- Country: Ireland
- Location: County Mayo
- Coordinates: 54°11′39″N 9°13′15″W﻿ / ﻿54.19415°N 9.22072°W
- Status: Operational
- Commission date: 2003
- Owner: SSE Thermal
- Operator: SSE Thermal

Thermal power station
- Primary fuel: Natural gas
- Secondary fuel: Distillate oil
- Turbine technology: Gas turbine

Power generation
- Nameplate capacity: 104 MW

= Tawnaghmore Power Station =

Irish power station

Tawnaghmore Power Station is a 104 MW gas/oil fired 'peaker plant' situated south of Killala in County Mayo, Ireland.

==Current operations==
The current power station commenced commercial operation in 2003 and is currently operated by SSE Thermal. SSE acquired the plant from Endesa along with three other operational assets (Tarbert, Great Island and Rhode) when they agreed to buy shares of Endesa Ireland for a total consideration of €320m.

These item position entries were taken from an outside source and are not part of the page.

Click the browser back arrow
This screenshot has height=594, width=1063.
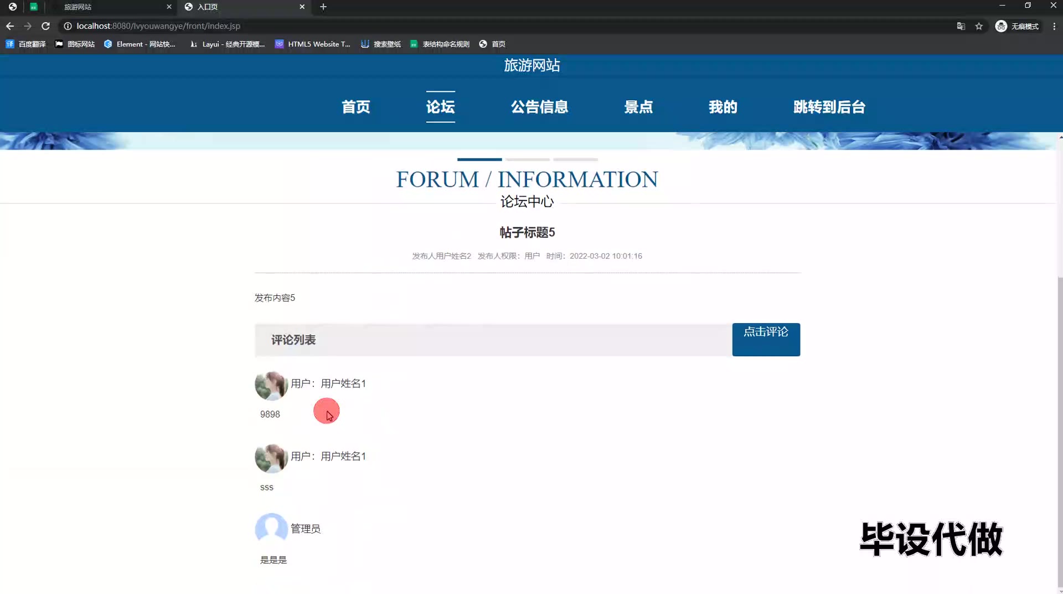pyautogui.click(x=10, y=26)
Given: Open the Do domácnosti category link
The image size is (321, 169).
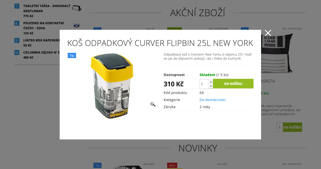Looking at the screenshot, I should (x=212, y=100).
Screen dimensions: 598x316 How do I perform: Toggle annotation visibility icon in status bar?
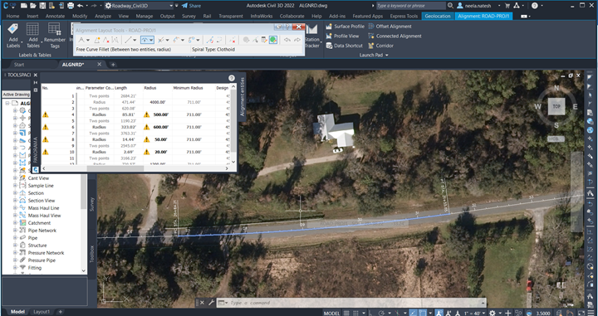click(x=439, y=313)
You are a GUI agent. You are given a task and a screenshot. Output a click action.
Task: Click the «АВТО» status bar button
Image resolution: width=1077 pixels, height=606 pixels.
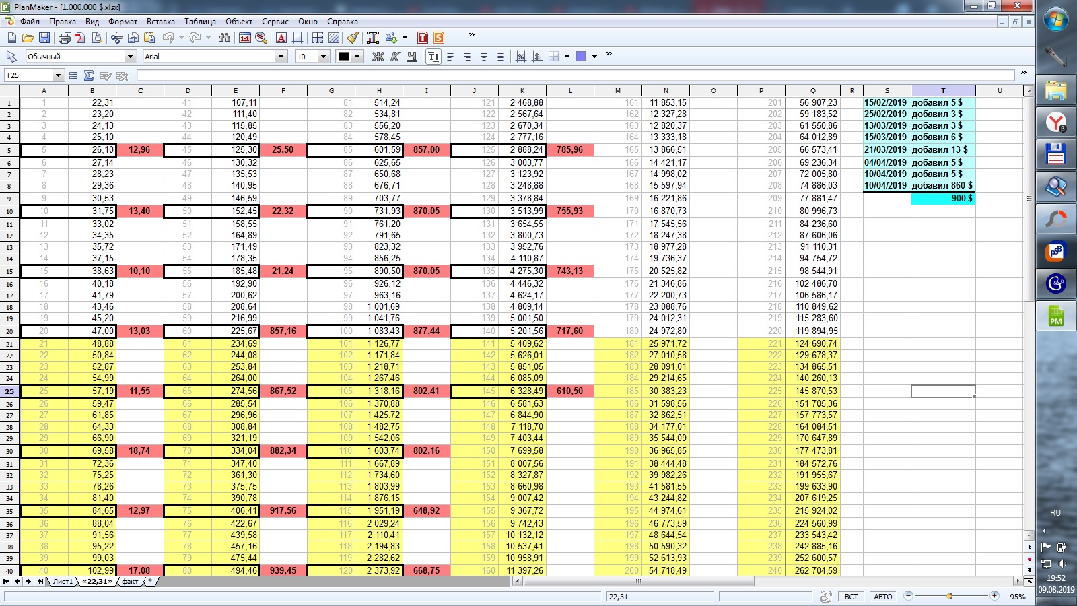(882, 597)

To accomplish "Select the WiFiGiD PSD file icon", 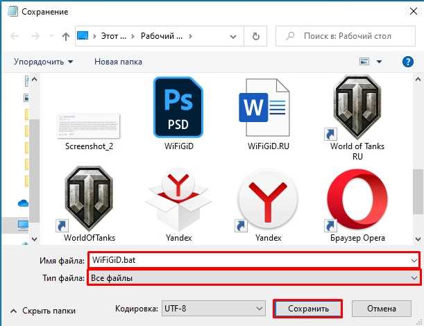I will 178,108.
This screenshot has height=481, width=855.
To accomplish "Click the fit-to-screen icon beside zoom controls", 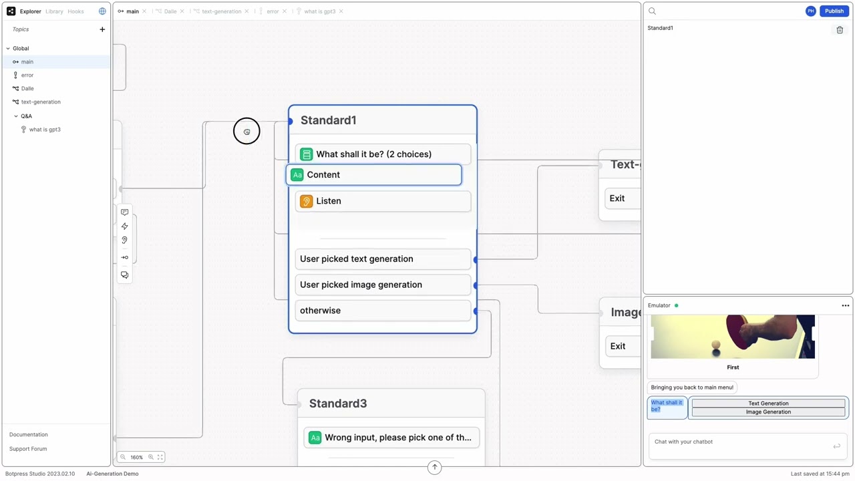I will (160, 458).
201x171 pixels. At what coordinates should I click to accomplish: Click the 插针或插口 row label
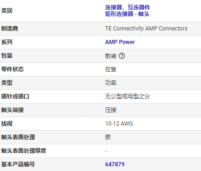tap(15, 97)
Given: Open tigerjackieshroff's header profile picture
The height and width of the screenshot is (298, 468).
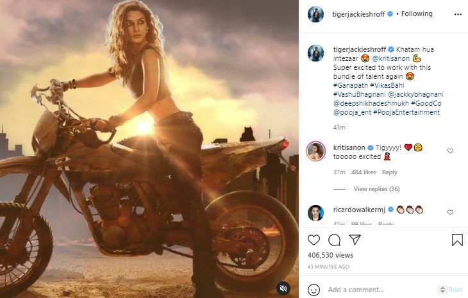Looking at the screenshot, I should tap(315, 14).
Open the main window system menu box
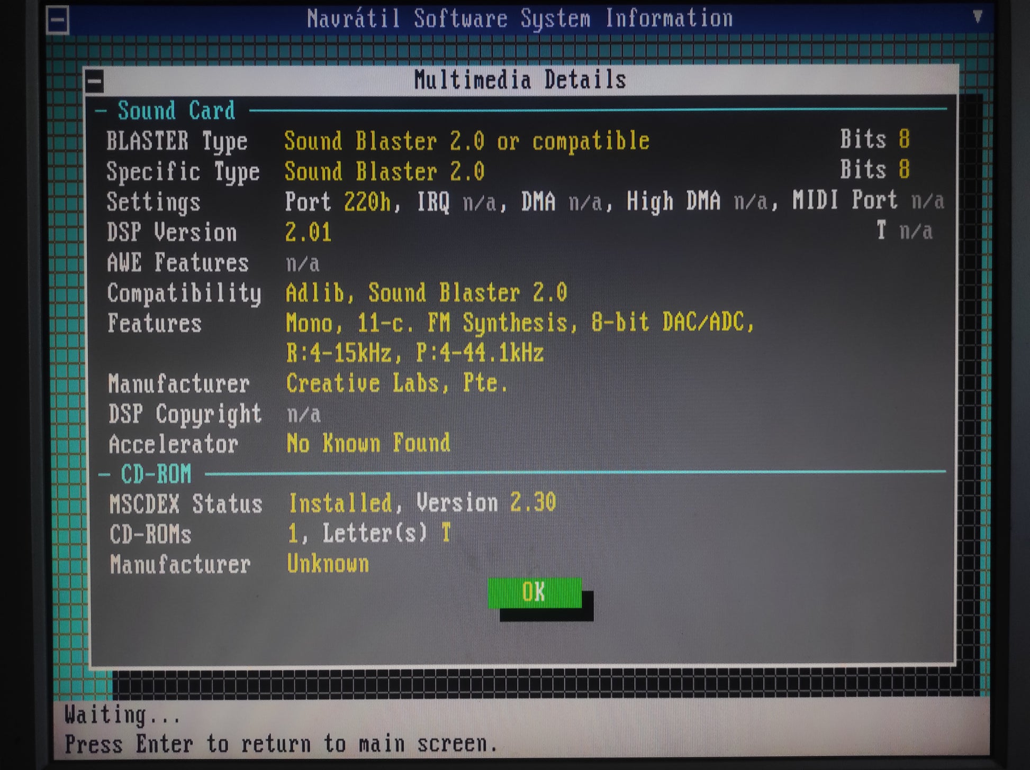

The plant comprises two 52 MW gas/oil-fired open cycle unit turbines. Its principle function is to help maintain the security of electricity supply in Ireland's all-island Single Electricity Market (SEM) by being available to operate on quick response to peaks in national energy demand. Unit 1 commenced operation in December 2003. The installation of a second turbine occurred in 2008 and doubled the electrical output capacity to 104 MW.

In addition to the combustion plant itself, the main infrastructure on side includes a water treatment plant, water storage tanks, bunded steel oil storage tanks and bunded transformers.